CTh5C.4, "In Vivo Three-Photon Microscopy of Subcoritical Structures wihtin an Intact Mouse Brain" from N. Horton et al.

 This work from the Xu Group from Cornell University uses a clever choice of longer-excitation wavelength coupled to the improved localization of three photon fluorescence in order to image deep through intact tissue. Even though longer wavelengths are more readily absorbed in tissue, they are significantly less scattered. The overall effect is higher throughput and deeper penetration. Combine that with a 1/z4 fall-off in three-photon fluorescence signal (tighter localization), and now you can make beautiful images of intact tissue. The Xu group shows 1.2 mm stack of brain tissue taken in 4 micron increments. The broader goal will be to eventually use this for optical biopsy in humans. I would prefer to have my tissue scanned with a laser rather than excised from my body with a knife by a surgeon, wouldn't you?  


CTh5C.1, "Demonstration of a Bright 50 Hz Repetition Rate Table-Top Soft X-Ray Laser Driven by a Diode-Pumped Laser" from B. Reagan et al.

This work from the Rocca Group of Colorado State University and the Research Center for Extreme Ultraviolet Science and Technology shows a significant improvement of table-top soft x-ray lasers.

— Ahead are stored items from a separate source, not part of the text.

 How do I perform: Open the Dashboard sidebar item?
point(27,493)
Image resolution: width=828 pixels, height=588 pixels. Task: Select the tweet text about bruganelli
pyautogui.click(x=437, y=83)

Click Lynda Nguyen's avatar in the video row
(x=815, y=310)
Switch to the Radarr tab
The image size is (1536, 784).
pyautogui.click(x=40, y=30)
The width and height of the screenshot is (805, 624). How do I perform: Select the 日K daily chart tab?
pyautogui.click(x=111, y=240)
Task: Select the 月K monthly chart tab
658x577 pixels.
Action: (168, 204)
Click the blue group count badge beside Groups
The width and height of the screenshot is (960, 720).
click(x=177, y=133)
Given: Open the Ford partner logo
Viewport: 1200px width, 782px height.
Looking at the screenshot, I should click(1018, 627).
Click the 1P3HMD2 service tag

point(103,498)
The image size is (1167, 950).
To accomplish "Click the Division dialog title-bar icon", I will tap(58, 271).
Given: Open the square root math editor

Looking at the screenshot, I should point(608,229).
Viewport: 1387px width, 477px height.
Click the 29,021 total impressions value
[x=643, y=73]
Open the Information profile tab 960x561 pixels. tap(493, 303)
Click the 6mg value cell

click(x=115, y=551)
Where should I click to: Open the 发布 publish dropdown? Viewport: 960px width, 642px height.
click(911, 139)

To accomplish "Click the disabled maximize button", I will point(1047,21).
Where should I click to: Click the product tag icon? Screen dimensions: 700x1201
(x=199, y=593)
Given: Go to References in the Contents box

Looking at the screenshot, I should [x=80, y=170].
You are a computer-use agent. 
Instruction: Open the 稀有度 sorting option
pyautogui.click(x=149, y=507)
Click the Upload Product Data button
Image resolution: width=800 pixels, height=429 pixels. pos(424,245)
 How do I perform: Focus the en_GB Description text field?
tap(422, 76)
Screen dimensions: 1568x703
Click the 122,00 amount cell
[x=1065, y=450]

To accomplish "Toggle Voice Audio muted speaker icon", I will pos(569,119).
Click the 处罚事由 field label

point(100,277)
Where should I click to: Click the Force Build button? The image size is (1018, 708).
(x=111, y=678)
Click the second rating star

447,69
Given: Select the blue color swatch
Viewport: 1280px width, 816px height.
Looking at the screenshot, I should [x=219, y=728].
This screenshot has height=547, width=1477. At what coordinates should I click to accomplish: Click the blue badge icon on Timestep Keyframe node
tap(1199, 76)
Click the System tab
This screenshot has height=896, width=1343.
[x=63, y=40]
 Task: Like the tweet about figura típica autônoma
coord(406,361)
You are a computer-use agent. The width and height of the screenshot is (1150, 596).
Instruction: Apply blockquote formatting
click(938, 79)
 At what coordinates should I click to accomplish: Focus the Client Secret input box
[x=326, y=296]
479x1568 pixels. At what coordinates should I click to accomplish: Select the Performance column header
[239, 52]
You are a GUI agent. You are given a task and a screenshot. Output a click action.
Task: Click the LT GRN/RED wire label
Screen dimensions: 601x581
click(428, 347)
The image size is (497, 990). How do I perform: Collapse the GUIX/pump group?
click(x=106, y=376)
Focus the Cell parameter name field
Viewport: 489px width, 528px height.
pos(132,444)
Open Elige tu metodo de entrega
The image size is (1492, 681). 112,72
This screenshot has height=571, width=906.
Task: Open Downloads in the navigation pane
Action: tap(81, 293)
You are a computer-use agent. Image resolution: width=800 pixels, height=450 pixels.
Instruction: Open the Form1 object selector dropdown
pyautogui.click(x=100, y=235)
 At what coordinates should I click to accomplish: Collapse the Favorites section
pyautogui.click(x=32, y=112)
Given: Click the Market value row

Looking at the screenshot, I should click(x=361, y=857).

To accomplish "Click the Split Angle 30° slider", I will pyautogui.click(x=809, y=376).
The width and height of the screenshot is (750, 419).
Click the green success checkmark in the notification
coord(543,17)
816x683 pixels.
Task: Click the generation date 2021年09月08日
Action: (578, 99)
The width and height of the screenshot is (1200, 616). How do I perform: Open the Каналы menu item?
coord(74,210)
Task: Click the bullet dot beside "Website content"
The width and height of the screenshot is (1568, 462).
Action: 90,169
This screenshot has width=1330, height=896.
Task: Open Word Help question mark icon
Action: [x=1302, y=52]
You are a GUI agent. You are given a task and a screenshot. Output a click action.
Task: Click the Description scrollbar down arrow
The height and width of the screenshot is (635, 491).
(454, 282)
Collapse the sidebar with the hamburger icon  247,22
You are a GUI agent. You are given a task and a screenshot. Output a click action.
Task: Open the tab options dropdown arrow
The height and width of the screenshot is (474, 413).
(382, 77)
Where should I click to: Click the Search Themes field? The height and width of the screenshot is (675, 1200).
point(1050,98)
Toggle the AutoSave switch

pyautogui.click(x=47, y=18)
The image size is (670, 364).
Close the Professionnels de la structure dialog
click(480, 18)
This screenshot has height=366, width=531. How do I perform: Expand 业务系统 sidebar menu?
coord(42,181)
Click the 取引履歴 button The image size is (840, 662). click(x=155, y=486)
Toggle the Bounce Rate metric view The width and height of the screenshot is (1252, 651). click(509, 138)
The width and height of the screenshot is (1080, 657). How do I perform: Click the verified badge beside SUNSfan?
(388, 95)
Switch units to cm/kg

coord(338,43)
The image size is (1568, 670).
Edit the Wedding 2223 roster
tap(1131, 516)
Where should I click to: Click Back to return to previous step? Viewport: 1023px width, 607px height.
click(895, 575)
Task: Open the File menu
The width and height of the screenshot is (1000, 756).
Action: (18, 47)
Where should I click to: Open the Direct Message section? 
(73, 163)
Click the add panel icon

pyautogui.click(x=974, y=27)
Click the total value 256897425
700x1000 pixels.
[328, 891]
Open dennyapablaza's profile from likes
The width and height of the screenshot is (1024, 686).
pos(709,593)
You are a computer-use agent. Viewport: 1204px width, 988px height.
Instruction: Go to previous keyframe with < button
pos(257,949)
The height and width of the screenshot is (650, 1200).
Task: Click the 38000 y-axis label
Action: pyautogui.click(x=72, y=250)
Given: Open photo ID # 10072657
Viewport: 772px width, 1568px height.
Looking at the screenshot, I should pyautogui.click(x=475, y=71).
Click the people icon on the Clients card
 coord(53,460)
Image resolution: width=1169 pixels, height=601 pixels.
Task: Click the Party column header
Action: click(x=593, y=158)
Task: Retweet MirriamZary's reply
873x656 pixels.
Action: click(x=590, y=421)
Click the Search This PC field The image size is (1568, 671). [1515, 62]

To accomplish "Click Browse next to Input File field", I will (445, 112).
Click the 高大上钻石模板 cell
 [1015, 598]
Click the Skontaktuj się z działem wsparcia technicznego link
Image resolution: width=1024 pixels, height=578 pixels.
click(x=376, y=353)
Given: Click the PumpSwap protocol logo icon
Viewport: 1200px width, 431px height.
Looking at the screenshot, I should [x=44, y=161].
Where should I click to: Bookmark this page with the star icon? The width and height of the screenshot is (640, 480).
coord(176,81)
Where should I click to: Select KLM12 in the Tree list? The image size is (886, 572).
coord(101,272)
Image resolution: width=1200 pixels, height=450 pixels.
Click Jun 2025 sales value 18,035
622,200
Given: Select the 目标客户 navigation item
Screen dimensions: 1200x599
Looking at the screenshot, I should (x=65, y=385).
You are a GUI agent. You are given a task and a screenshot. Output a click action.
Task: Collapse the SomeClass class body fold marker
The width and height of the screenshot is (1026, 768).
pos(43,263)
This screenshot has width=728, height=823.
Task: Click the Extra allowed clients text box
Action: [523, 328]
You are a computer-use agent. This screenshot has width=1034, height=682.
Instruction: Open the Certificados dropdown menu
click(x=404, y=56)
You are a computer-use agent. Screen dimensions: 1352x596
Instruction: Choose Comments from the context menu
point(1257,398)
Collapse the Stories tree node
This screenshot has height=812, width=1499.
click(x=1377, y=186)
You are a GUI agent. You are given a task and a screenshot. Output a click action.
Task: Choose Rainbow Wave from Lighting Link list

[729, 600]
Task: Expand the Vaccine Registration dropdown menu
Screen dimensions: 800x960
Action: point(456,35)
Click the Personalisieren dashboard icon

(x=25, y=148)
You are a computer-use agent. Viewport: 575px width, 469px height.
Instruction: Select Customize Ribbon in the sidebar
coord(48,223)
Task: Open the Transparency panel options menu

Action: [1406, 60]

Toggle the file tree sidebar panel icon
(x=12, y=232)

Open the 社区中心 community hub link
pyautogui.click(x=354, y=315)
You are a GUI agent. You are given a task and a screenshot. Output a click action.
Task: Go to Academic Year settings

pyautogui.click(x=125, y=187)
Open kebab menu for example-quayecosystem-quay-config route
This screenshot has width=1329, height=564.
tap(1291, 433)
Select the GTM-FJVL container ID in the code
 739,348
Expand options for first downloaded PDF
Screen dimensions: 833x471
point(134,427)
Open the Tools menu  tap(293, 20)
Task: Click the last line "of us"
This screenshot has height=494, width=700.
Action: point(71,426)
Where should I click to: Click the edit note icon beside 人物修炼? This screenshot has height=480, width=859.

To see how quickly this group is improving these  systems, just look at a March 2012 Laser Focus World feature article highlighting their work- now outdated. The aim of table-top soft x-ray research is to bring systems that are typically found at a shared national lab facility to the many optics tables of university labs and industry. Applications for coherent soft x-rays include laser-induced materials processing at the nanoscale level as well as ultrafast characterization of nanoscale motion. Spectra Physics or Coherent may not be selling ultrfast soft x-ray lasers just yet, but this paper shows a  5-fold increase in repetition rate (important for higher average power applications) and a 20-fold increase in pulse energy from previous best efforts.

ATh5A.4 "Highly Efficient GaAs Solar Cells with Dual Layer of Quantum Dots and a Flexible PDMS Film"  from C. Lin et al.

In this paper a Taiwanese collobaration from the Institute of Photonic Systems, National Chiao Tung University, and the Research Center for Applied Sciences has shown a 22 % enhanced efficiency in a GaAs solar cell by spraying a coating of UV absorptive quantum dots onto a polydimethylsiloxane film at the top surface of the cell. This collaboration has found a clever way to not let so many UV photons from the sun go to waste.